==== DATA IN THIS EXERCISE
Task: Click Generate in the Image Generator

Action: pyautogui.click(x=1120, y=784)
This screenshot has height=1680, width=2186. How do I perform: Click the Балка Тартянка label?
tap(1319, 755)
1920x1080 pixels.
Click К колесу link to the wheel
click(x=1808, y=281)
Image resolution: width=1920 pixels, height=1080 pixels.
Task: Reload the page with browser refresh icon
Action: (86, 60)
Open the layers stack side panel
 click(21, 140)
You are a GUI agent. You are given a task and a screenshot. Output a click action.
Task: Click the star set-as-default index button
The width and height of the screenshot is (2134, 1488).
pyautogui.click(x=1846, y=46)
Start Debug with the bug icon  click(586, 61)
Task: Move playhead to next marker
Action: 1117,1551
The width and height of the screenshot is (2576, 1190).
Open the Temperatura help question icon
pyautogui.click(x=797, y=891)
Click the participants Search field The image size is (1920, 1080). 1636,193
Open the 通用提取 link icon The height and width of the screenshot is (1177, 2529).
========
WORK TO BE COMPLETED: Which lines run from the one containing "Start Debug with" through the end of the material? Output them exactly.

RESPONSE AREA:
Start Debug with the bug icon  click(586, 61)
Task: Move playhead to next marker
Action: 1117,1551
The width and height of the screenshot is (2576, 1190).
Open the Temperatura help question icon
pyautogui.click(x=797, y=891)
Click the participants Search field The image size is (1920, 1080). 1636,193
Open the 通用提取 link icon The height and width of the screenshot is (1177, 2529).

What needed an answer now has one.